Currently, the Australian immigration system perceives being a competent English speaker as the “minimum requirement”, while a migrant with “superior English” will earn 20 points. Being aged between 25 and 33 years old will get you 30 points, and the threshold for eligibility is 65 points.

The country, which has faced significant criticism in the past over its strict immigration system, treats humanitarian cases in a different manner, and asylum seekers are not processed using the points system.

So what are the pros and cons of adopting a similar approach in the UK?

Pros

Increasing wages

According to Voice of America, a points-based system would “help lower immigration rates and ensure that the immigrants who do come are highly skilled and less likely to need public assistance”.

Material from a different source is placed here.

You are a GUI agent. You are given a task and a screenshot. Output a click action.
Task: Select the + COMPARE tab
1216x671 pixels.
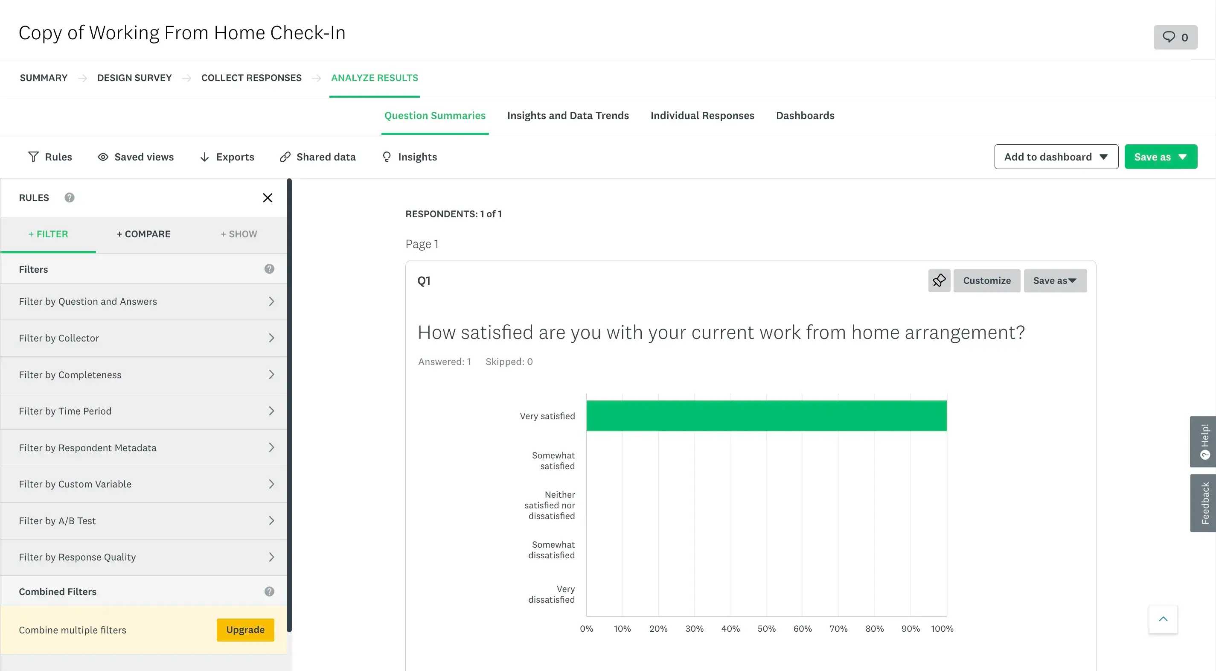pyautogui.click(x=144, y=234)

Perhaps the most high-profile proponent of this theory is US President Donald Trump, who has criticised what he sees as the “very low-skill immigration system” in place prior to his election, claiming that it was “issuing record numbers of green cards to low-wage immigrants” and driving wages down.

Fairness

In 2016, Michael Gove claimed that a points-based system “is fair to everyone”, noting that Britain already operates such a scheme for non-EU migrants, despite – as The Guardian says – anti-EU campaigners seeming “strangely unaware of its existence”.

Gove added: “At the moment we discriminate against people from outside the European Union, which is plain unfair.”

The official Leave campaign agreed, publishing a statement which insisted that the Government should implement a points-based immigration system “to admit people to the UK based on their skills, without any discrimination based on their nationality”.

Transparency

According to an analysis of Canada’s points-based immigration system by the US Library of Congress, one of the major advantages of the system is that it is “largely transparent”, as “potential applicants can review the selection criteria to determine whether they may be able to attain sufficient points to reach the pass mark of sixty-seven points”.

As a result, the system gives persons a better chance of succeeding by offering information on exactly what skills they need before they arrive.

It might allow the Conservatives to ‘keep their promises’

After years of Tory governments failing to hit net migration reduction targets, proponents of a points-based system say such a scheme would likely allow politicians to keep their promises on immigration.

Cons

Large-scale data collection

German research institute IZA World of Labor suggests that developing a points-based system “requires large and detailed data collection on the immigration process and on immigrants’ performance over time” – a process which it describes as “expensive” but “essential”.

“Data need to be regularly reviewed to test whether the point system is achieving its objectives or needs to be revised,” the research group says. “For example, after an evaluation in 2006 Australia in 2008 substantially reduced the ability of international students already in the country to gain permanent status.”

It might not reduce migration

It is unclear what effect Australia’s skills-seeking system, which moved away from a less-selective approach almost two decades ago, has had on migrant numbers as the country has different policies and quotas to the UK.

Australia admits about twice the number of migrants per head of existing population than the UK currently does. In Europe, Norway and Switzerland are both outside the EU – and both have higher immigration than the UK.

We will have to leave the single market

If the UK wants to start assessing EU migrants in this way it will need to cut its ties with the single market, says fact-checking charity Full Fact.

While both Leave and Remain figures in government have said they believe a post-Brexit UK can remain within a single European market, EU chiefs have insisted this can only happen if the UK accepts the principle of free movement of people and goods across its borders. Leaving the single market – for example in the case of a no-deal Brexit – will likely have serious implications for the UK economy.